I'll probably check this out. I've seen many film incarnations of Dracula, and read the book a few years ago. Historical stuff is interesting, but I expect this to be as "historical" as 300. 

Just in case anyone wants to know, the book tells the story of the action through letters the characters have written. I found that profoundly boring. There was also no backstory for Dracula, no REAL explanation for why he is the way he is (except for a few characters educated guesses). Which is why in retrospect the Gary Oldman Dracula movie is shite. So much added stuff that doesn't make any sense, and the girl Winona Ryder plays in the movie never falls in love with him in the book, and there's no redemption. It tried really hard to make an evil guy with mad superpowers sympathetic, and I really don't think it worked.

Also, LOL at that trailer - Dracula is a Marvel superhero!


----------



## Explorer (Jul 12, 2014)

If you're using Dracula the vampire as the main character, the whole insertion of a backstory for Dracula in the films is just an attempt to make him understandable and sympathetic. The "lost love" story from the various film adaptations (and nowhere in Stoker's book) all make the effort to not have Mina's "seduction" be about love and not just animal rape. 

Dracula (the man, not the fictional character) actually has a very interesting history.

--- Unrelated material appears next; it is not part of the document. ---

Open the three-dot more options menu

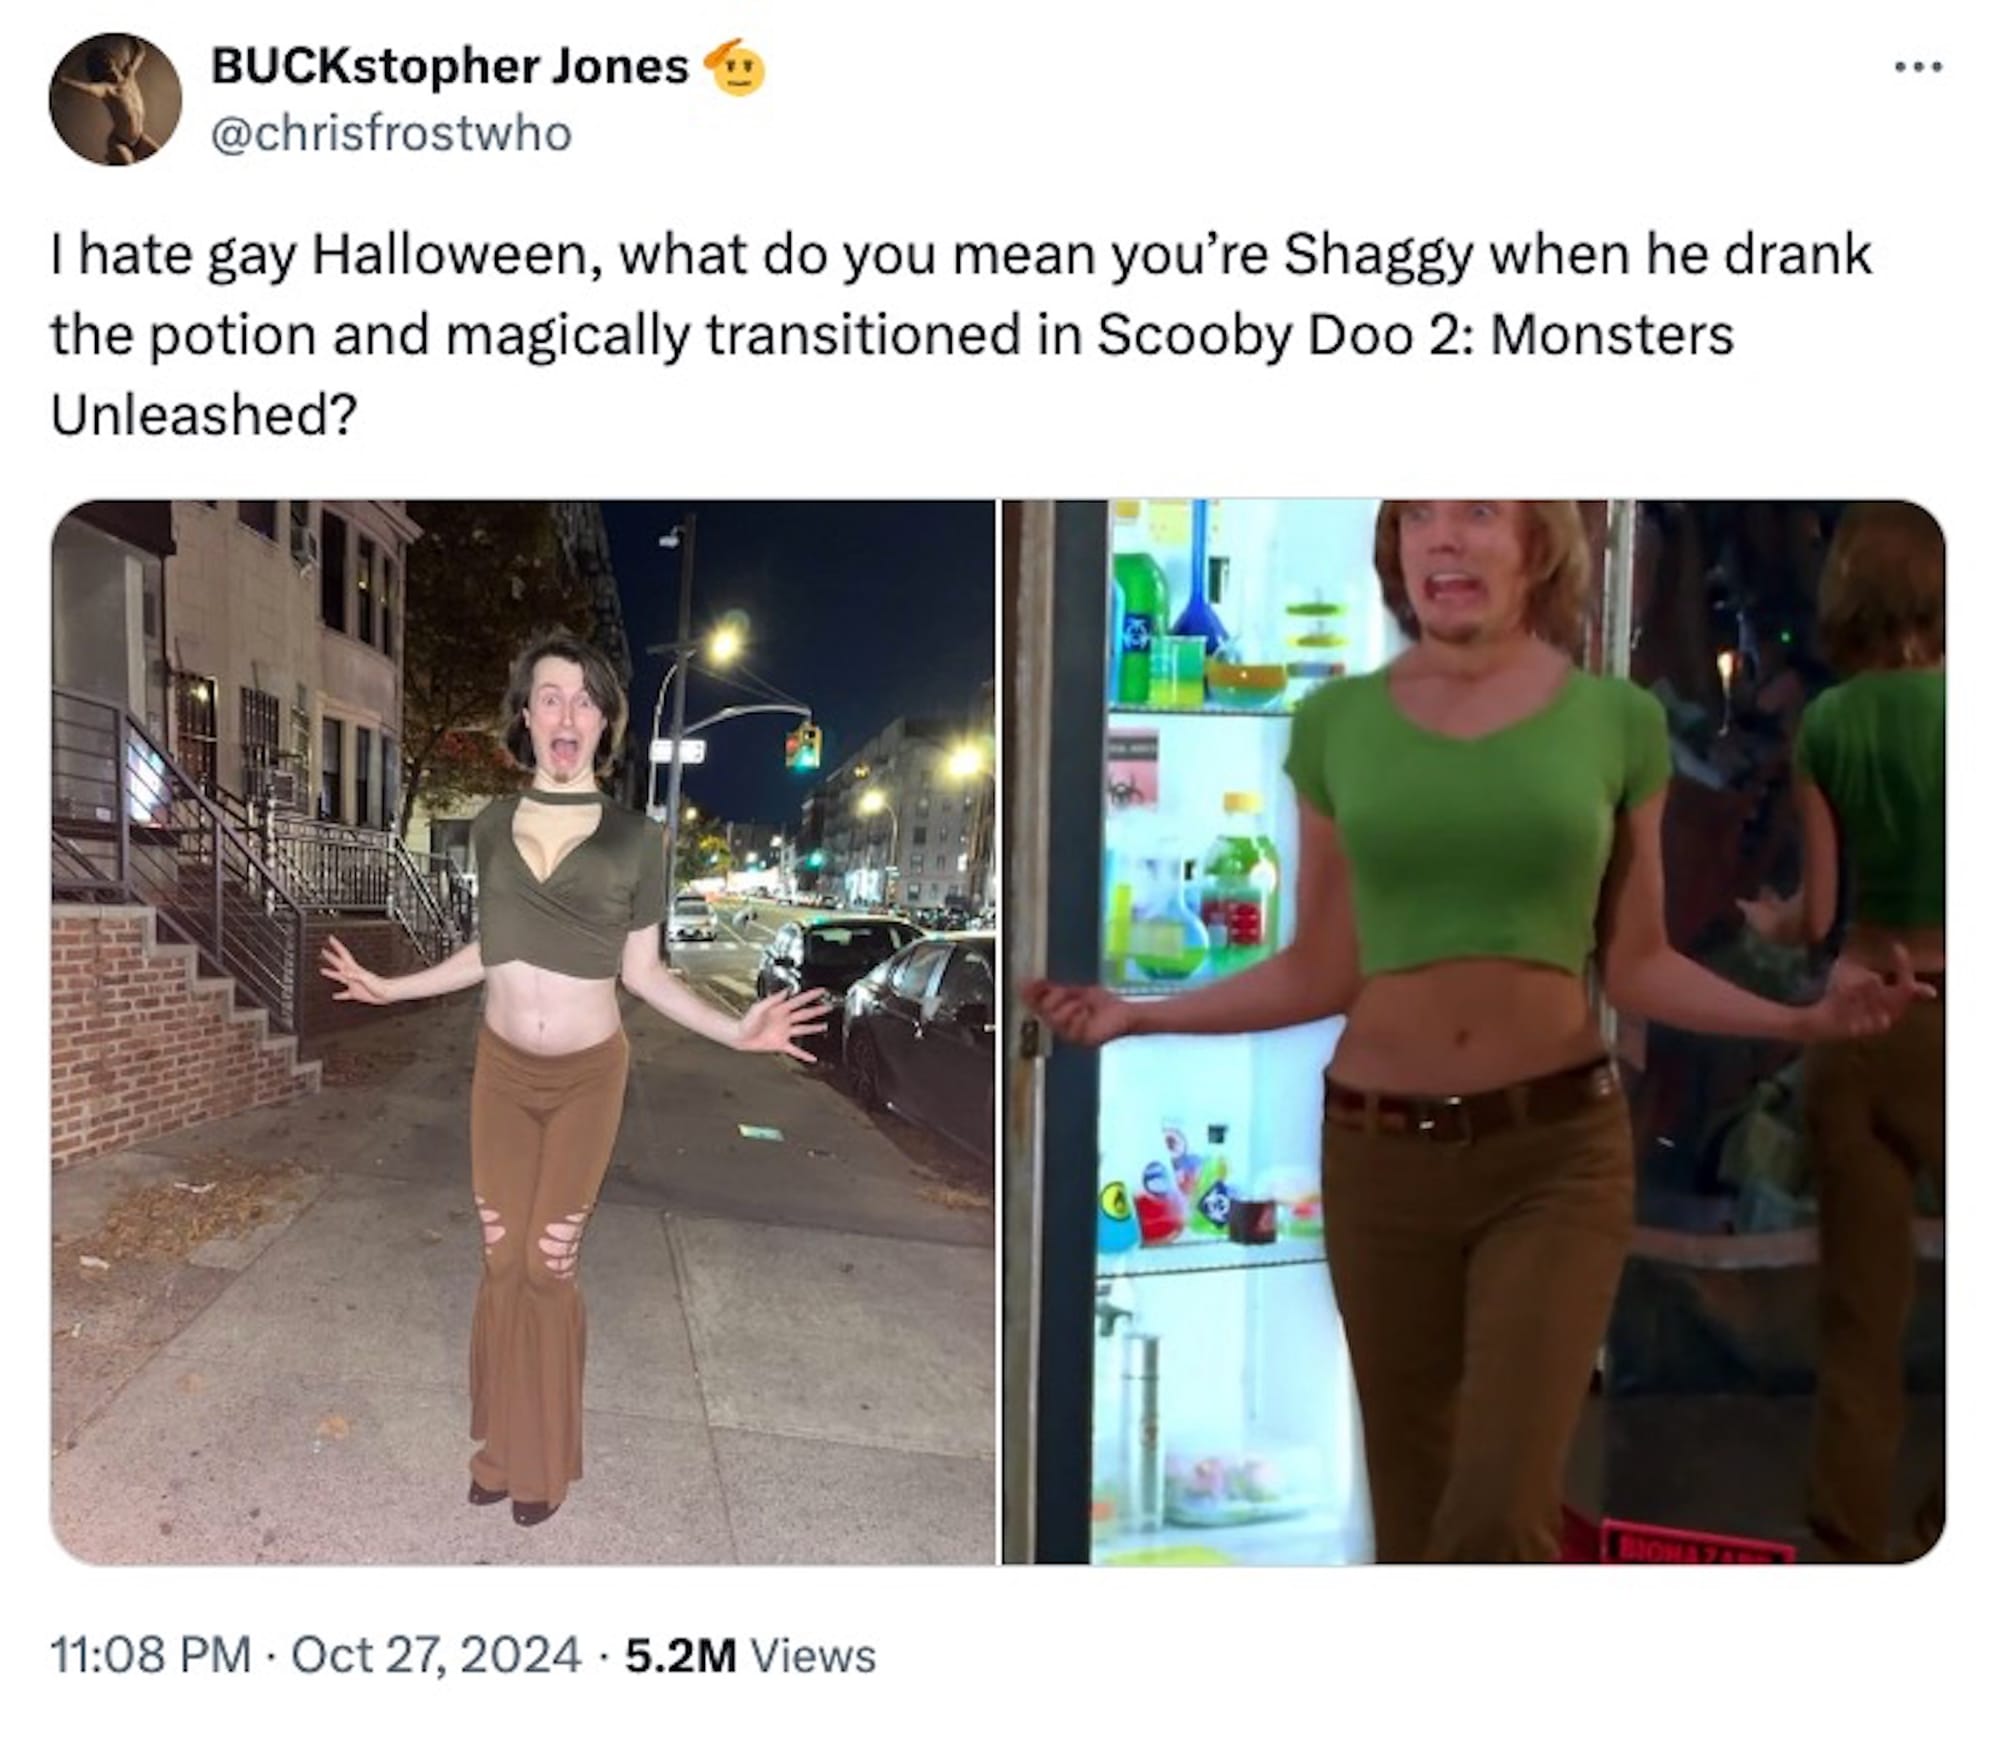click(x=1919, y=68)
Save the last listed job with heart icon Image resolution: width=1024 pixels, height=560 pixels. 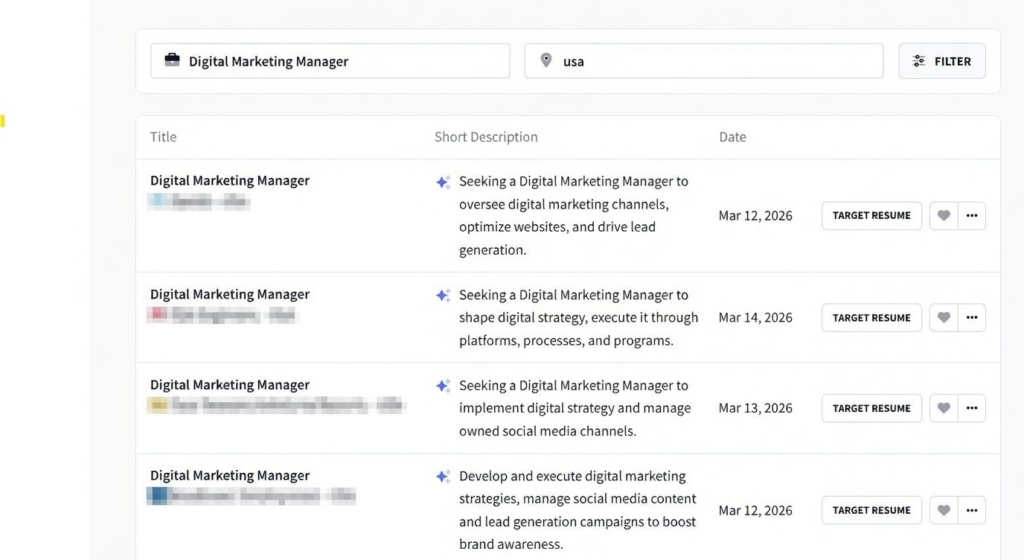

http://en.wikipedia.org/wiki/Vlad_the_Impaler

So this movie of the "untold" story took some of that, and then added a vampire to explain how Dracula was able to win. 

Honestly though, Dracula's methods are actually worthy of a movie because his methods to shore up Wallachia's economy and stability were pretty ruthless. 

What's cooler? A man who was so weak he needed supernatural help to win, or someone who was so driven that he was called "Sir Impaler" by his enemies?

----




SD83 said:


> Hannibal Lecter, for example. In 'Silence of the lambs' and 'Red dragon', we have an evil genius, insane, scary, but as soon as you add some reason (his childhood), it becomes... bland. Sure, it might be absolutly logical. But horror movies and logic usually don't work. Even most action movies and logic don't get along well  *That's why I nearly fell asleep during Hostel*....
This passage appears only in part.